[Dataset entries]
----------

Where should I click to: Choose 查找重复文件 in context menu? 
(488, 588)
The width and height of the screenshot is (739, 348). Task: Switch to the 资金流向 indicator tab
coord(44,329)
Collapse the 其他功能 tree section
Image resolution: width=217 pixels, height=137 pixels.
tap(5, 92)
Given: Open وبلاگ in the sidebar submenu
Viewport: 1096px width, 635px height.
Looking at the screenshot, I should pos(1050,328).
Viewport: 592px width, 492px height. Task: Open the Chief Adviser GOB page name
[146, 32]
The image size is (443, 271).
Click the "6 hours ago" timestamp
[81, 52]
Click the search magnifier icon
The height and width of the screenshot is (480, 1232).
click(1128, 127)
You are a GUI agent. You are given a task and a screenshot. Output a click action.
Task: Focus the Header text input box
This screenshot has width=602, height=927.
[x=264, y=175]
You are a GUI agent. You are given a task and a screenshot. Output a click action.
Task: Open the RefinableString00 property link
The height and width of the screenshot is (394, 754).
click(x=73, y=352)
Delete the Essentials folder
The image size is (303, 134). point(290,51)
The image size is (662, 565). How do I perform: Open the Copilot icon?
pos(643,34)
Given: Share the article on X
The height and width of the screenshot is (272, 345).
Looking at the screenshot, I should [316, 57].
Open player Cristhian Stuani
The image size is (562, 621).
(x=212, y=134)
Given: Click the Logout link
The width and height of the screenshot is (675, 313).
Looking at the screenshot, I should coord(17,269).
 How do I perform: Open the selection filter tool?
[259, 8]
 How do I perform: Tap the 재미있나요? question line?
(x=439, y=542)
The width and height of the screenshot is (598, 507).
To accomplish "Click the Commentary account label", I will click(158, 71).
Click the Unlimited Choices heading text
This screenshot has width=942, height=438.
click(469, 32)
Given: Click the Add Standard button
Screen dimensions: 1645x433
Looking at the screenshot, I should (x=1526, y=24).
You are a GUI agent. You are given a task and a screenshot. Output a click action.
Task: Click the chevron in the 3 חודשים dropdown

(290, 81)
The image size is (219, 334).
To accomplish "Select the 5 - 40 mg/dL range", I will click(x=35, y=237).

----------

INSTRUCTIONS TO FOLLOW:
Restate word for word the lines of the data above, starting at the line containing "This screenshot has width=602, height=927." and ending at the line containing "Given: Share the article on X", both included, and nothing more.

OUTPUT OF THE EXERCISE:
This screenshot has width=602, height=927.
[x=264, y=175]
You are a GUI agent. You are given a task and a screenshot. Output a click action.
Task: Open the RefinableString00 property link
The height and width of the screenshot is (394, 754).
click(x=73, y=352)
Delete the Essentials folder
The image size is (303, 134). point(290,51)
The image size is (662, 565). How do I perform: Open the Copilot icon?
pos(643,34)
Given: Share the article on X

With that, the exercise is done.